Plan Your Next Trip With Desti, A Conversational iPad App Spun Out From Siri-Creator SRI

There’s no shortage of travel guides and services on the web, but in some ways, that can be a curse — travel-planning can become a long process of browsing site after site and reading review after review. That’s where a startup called Desti comes in.

The company emerged last year from SRI International, the research institute where Siri was developed before it spun out into an independent company and then was eventually acquired by Apple. Like Siri (as well as other SRI projects, including banking-focused Lola) Desti is designed to function as a virtual personal assistant — in this case, an assistant focused on travel.

As demonstrated for me by founder and CEO Nadav Gur, when a traveler opens Desti, they can start a chat window where they tell the app what they’re looking for, such as “pinot wineries in Napa.” Desti pulls data and content from around the web to provide you with a list of (you guessed it) pinot wineries in Napa. Users can look at the details of each location — not just the basic facts, but also summaries that “extract meaningful fact and meaningful sentiment” from the available content. So if someone’s looking at a hotel listing, the app could tell them that a number of reviews said that it was great for families, or that most visitors complained about the cleanliness.

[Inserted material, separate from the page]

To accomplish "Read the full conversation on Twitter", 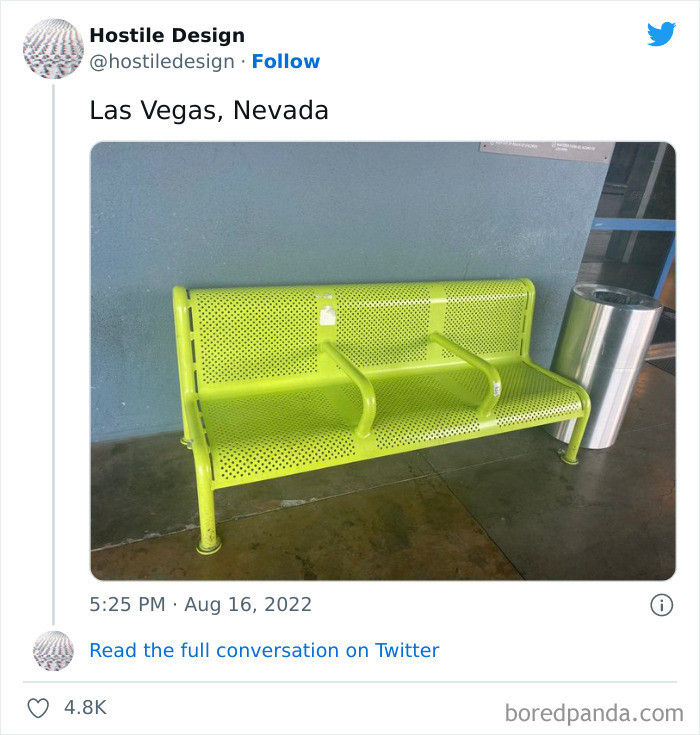I will click(x=264, y=650).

If users find items they like, they can save them into a collection. (Eventually, Gur said he wants to make those collections collaborative, so that multiple people can plan a trip together.) And they can continue their searches in a way that’s sensitive to context, for example following up their pinot search with the command, “Show me more good wineries nearby.” The results are personalized to your intent and context — the company claims that “No Desti user sees the same content.”

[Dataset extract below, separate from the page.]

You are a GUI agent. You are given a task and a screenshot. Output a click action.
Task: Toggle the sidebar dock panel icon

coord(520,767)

Gur also points out that Desti doesn’t take any money from the hotels for bookings or promotions, so users can trust it to be completely objective in its assessments.

The idea for the app came from Gur’s own experiences with travel. He said that before a trip to Mexico with his wife, he found a good deal on a hotel, then discovered another hotel that had similar ratings but was much cheaper. The cheap hotel seemed like an obviously better choice — until Gur actually read a bunch of the reviews. He realized visitors to the cheap hotel didn’t have a great experience, but they didn’t want to judge it too harshly since it was so cheap.

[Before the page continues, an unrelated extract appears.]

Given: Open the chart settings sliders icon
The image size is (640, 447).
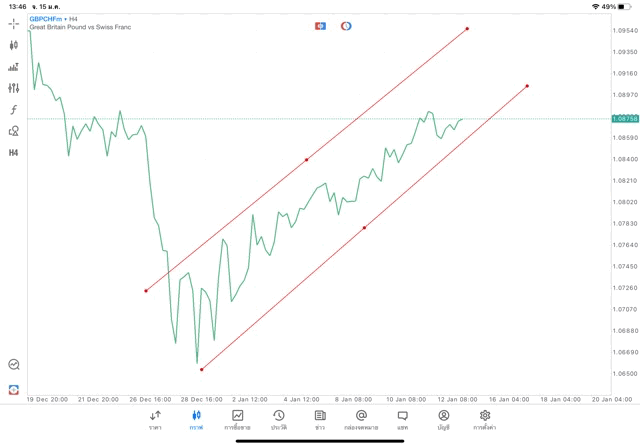Looking at the screenshot, I should (14, 88).
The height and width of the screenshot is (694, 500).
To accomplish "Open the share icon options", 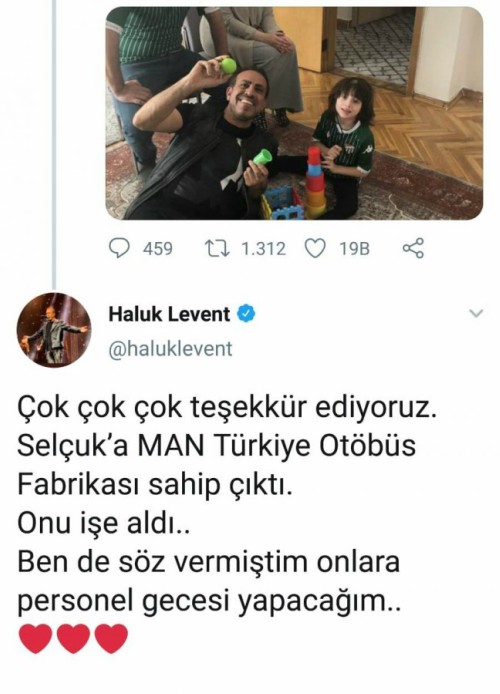I will tap(413, 248).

“I just came into the office the next day knowing that we could [use technology to] analyze this type of information the same way a smart person would,” he said.

More broadly, Gur portrayed Desti as another layer in the online travel ecosystem. It’s not going to compete directly with sites where you find hotels or buy plane tickets. Instead, it should sit on top of those services, perhaps becoming the first place you visit to actually plan the trip, then tapping into other services to handle the logistics.

Desti is launching in a public beta on iPad, with a focus on the San Francisco Bay Area, with more platforms and more locations to follow. The company has raised $1 million in seed funding from Horizon Ventures.